(Problem statement): Please transcribe exactly, and only, the lines of the data below between the line holding "Task: Click the Server ID input field" and the line holding "365x341 pixels.", inclusive.

(Data excerpts):

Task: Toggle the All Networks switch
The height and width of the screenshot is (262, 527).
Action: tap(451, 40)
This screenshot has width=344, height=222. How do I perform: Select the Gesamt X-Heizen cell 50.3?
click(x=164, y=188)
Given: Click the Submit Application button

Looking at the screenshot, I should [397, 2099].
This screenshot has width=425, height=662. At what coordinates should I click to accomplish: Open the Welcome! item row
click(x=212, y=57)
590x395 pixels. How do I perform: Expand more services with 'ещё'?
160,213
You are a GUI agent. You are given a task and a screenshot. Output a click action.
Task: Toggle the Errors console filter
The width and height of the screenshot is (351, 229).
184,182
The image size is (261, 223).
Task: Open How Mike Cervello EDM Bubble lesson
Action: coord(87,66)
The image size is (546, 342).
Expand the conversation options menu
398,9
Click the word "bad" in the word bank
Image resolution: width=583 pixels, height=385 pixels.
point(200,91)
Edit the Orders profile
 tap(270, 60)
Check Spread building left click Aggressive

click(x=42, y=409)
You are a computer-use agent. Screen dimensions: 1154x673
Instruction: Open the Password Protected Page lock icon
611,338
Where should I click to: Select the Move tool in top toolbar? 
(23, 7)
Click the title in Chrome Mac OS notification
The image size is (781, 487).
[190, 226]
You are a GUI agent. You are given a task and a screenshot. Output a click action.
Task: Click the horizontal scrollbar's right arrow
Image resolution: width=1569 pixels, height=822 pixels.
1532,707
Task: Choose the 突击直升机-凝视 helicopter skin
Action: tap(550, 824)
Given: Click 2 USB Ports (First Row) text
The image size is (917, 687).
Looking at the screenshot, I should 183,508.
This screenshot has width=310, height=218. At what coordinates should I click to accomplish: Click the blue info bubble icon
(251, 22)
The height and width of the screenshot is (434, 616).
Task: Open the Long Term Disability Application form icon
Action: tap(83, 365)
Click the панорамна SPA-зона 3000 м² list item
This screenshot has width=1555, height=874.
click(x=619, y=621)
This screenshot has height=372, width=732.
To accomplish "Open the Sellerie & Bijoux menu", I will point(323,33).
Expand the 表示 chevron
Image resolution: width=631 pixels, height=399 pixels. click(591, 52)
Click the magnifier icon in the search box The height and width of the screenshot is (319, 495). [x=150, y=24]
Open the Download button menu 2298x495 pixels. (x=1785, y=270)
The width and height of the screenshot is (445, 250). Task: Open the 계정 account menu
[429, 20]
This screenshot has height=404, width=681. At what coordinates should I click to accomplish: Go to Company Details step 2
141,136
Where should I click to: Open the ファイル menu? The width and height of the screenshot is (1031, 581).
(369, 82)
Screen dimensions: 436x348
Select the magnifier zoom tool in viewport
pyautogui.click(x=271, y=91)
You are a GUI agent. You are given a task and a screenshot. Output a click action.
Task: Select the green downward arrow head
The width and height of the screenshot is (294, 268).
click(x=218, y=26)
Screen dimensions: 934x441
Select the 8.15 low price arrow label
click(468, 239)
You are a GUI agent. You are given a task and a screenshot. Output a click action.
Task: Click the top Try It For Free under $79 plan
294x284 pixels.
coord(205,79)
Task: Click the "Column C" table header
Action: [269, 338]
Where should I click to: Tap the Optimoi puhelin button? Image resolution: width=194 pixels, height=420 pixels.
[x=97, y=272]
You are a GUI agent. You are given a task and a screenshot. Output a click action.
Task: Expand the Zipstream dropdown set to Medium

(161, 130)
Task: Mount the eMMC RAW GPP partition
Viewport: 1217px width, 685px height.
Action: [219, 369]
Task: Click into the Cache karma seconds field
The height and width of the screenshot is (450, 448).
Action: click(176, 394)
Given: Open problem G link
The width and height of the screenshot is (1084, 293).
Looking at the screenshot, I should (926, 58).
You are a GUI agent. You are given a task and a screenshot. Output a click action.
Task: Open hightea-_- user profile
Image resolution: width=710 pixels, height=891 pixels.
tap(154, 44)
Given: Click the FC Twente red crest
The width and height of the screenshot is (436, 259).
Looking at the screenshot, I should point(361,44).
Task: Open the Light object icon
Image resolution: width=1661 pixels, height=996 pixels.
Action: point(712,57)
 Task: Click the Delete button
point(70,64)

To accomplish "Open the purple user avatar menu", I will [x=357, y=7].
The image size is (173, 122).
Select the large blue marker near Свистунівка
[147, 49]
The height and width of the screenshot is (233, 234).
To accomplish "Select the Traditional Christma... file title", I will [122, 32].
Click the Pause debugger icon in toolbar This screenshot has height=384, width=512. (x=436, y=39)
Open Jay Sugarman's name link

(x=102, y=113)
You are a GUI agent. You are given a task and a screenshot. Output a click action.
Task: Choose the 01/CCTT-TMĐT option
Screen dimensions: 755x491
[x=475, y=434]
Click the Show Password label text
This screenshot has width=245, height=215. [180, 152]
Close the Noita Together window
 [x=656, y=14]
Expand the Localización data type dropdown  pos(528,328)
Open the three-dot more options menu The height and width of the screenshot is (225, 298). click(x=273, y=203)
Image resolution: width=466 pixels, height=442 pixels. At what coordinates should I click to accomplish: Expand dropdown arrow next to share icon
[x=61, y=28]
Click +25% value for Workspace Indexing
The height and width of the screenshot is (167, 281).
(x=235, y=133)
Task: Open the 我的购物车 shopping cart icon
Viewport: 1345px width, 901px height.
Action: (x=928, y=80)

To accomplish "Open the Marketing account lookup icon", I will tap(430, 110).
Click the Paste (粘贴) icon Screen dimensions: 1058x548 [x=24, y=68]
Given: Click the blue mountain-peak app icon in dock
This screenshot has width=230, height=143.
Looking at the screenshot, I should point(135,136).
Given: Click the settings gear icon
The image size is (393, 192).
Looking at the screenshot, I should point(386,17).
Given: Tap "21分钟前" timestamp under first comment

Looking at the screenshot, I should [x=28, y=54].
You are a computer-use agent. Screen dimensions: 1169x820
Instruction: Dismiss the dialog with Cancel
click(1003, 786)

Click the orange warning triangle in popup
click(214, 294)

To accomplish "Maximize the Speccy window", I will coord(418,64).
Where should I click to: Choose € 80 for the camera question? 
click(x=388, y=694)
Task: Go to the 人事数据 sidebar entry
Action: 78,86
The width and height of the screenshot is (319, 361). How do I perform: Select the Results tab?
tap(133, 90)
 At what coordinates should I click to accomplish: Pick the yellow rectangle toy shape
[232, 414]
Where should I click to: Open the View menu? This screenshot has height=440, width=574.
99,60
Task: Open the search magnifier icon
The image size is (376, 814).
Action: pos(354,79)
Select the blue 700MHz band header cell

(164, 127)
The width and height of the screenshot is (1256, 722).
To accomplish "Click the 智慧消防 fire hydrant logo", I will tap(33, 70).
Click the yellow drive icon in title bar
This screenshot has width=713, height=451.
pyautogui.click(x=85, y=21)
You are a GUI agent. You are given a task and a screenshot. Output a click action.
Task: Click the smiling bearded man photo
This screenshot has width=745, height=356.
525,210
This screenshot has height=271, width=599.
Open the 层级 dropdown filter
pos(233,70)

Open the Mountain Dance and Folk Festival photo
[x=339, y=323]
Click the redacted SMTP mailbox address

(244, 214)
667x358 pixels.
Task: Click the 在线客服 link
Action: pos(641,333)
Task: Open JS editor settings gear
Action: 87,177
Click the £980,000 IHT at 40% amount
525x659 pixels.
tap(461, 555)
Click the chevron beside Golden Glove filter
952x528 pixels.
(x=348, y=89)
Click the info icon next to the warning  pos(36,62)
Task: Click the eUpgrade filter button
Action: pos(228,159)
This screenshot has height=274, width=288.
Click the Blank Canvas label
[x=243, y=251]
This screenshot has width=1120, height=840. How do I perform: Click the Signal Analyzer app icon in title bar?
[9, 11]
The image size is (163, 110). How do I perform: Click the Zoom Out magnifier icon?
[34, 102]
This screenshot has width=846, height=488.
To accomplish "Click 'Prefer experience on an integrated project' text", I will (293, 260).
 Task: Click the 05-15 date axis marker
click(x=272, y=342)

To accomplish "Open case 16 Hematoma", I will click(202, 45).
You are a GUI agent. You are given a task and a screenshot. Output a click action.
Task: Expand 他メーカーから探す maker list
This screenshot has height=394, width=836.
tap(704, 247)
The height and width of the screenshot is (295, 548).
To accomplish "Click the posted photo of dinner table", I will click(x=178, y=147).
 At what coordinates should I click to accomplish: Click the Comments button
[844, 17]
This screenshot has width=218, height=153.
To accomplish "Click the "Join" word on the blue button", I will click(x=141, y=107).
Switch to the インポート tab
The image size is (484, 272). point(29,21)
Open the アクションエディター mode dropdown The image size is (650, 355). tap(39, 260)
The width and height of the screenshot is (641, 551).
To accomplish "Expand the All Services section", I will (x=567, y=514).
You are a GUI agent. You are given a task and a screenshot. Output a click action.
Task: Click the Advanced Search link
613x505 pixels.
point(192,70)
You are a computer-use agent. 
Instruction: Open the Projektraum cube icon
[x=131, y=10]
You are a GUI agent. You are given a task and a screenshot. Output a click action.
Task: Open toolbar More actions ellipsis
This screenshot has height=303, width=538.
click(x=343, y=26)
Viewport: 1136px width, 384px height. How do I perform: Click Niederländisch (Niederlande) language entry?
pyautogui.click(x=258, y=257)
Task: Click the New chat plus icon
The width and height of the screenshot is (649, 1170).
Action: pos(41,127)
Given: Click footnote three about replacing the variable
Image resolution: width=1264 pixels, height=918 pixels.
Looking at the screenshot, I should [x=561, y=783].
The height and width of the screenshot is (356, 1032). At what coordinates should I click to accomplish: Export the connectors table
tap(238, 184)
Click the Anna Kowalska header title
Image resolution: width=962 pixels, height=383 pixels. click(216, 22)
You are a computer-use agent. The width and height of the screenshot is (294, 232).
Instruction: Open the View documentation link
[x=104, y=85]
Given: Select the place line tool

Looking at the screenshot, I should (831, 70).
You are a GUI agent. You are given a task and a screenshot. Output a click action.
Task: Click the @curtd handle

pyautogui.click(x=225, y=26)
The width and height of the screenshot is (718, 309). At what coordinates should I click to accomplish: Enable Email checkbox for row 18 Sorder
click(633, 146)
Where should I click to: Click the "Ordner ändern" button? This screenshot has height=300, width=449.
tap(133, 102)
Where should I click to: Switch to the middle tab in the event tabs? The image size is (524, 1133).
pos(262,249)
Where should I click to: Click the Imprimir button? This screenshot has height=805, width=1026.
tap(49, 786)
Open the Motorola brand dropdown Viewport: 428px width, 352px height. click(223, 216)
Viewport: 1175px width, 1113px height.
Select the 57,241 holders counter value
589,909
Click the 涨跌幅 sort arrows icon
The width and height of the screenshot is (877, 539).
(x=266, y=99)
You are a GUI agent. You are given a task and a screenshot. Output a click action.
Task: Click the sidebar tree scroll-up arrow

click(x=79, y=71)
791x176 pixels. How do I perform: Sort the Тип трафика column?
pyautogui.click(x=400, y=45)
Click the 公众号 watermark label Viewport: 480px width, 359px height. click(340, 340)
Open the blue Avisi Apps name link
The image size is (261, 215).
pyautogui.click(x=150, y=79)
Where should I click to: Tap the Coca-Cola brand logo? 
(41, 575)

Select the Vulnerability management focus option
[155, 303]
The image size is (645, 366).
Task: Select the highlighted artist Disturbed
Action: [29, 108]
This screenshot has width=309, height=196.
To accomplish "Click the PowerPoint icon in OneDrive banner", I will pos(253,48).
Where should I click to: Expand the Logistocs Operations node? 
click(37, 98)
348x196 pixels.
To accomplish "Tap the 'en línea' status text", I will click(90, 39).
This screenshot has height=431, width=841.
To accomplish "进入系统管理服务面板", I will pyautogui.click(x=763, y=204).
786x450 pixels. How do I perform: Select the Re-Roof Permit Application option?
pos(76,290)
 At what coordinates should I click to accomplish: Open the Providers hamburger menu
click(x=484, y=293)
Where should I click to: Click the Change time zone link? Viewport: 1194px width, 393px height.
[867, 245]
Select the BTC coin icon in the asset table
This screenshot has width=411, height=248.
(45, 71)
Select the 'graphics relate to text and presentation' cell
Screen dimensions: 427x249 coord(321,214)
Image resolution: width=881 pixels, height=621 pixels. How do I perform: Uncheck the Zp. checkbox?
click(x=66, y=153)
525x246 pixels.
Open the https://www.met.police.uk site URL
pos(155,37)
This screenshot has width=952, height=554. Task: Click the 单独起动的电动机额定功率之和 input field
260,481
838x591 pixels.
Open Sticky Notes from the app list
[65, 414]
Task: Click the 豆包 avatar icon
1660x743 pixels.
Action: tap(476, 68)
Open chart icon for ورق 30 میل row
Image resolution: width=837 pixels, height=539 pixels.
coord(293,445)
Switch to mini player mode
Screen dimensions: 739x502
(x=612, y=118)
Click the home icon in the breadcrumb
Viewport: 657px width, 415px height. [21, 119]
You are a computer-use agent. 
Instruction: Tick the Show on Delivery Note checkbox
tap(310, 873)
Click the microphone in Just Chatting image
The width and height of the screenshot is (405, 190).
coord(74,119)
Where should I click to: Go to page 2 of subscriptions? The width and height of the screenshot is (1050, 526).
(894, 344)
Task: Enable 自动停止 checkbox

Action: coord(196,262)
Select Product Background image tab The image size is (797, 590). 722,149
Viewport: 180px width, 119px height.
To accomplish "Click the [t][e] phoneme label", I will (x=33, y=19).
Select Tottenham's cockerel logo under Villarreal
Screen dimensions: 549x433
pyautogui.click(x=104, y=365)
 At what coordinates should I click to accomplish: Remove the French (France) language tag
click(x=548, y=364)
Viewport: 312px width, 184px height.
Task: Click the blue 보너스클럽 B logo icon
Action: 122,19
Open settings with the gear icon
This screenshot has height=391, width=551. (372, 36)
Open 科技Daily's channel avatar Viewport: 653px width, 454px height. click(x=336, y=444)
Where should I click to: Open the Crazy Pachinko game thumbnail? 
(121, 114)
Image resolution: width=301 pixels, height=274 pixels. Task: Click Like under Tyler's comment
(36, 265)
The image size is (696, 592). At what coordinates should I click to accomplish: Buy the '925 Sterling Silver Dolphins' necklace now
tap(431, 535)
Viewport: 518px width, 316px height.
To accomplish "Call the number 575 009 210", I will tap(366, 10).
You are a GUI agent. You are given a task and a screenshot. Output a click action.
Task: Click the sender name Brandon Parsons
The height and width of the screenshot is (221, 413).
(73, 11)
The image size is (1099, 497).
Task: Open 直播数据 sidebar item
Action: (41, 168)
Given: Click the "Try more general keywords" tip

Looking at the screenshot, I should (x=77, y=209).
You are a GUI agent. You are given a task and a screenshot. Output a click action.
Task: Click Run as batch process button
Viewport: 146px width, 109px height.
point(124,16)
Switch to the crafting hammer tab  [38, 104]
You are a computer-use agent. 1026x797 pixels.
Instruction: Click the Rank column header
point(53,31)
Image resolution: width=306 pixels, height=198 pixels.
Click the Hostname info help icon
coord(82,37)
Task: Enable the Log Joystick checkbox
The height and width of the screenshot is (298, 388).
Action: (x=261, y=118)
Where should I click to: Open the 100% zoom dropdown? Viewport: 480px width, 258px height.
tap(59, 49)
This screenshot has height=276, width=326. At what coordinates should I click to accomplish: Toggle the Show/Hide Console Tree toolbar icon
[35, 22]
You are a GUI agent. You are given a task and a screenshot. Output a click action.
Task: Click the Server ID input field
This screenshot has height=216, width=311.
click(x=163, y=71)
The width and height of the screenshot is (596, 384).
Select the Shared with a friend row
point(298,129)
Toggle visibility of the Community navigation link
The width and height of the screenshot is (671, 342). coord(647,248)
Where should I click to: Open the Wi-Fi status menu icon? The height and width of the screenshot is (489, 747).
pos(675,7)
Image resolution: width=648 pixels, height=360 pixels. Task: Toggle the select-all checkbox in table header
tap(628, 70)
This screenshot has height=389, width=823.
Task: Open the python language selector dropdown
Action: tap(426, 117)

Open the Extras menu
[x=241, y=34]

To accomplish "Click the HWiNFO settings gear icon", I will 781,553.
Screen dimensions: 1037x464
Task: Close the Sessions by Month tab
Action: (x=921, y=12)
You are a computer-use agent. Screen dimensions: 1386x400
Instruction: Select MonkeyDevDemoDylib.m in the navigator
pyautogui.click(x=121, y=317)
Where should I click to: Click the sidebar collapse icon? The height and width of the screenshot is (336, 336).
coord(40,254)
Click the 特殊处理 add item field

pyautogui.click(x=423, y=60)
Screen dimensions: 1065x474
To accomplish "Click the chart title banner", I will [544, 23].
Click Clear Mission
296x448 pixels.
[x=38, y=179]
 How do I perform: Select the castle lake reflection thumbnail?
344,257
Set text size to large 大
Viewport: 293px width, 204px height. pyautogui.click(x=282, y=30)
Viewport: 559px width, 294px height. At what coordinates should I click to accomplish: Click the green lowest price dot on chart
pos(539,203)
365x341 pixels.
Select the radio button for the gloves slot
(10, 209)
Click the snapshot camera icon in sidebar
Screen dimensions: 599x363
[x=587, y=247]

(Answer box):
Task: Click the Server ID input field
This screenshot has height=216, width=311.
click(x=163, y=71)
The width and height of the screenshot is (596, 384).
Select the Shared with a friend row
point(298,129)
Toggle visibility of the Community navigation link
The width and height of the screenshot is (671, 342). coord(647,248)
Where should I click to: Open the Wi-Fi status menu icon? The height and width of the screenshot is (489, 747).
pos(675,7)
Image resolution: width=648 pixels, height=360 pixels. Task: Toggle the select-all checkbox in table header
tap(628, 70)
This screenshot has height=389, width=823.
Task: Open the python language selector dropdown
Action: tap(426, 117)

Open the Extras menu
[x=241, y=34]

To accomplish "Click the HWiNFO settings gear icon", I will 781,553.
Screen dimensions: 1037x464
Task: Close the Sessions by Month tab
Action: (x=921, y=12)
You are a computer-use agent. Screen dimensions: 1386x400
Instruction: Select MonkeyDevDemoDylib.m in the navigator
pyautogui.click(x=121, y=317)
Where should I click to: Click the sidebar collapse icon? The height and width of the screenshot is (336, 336).
coord(40,254)
Click the 特殊处理 add item field

pyautogui.click(x=423, y=60)
Screen dimensions: 1065x474
To accomplish "Click the chart title banner", I will [544, 23].
Click Clear Mission
296x448 pixels.
[x=38, y=179]
 How do I perform: Select the castle lake reflection thumbnail?
344,257
Set text size to large 大
Viewport: 293px width, 204px height. pyautogui.click(x=282, y=30)
Viewport: 559px width, 294px height. At what coordinates should I click to accomplish: Click the green lowest price dot on chart
pos(539,203)
365x341 pixels.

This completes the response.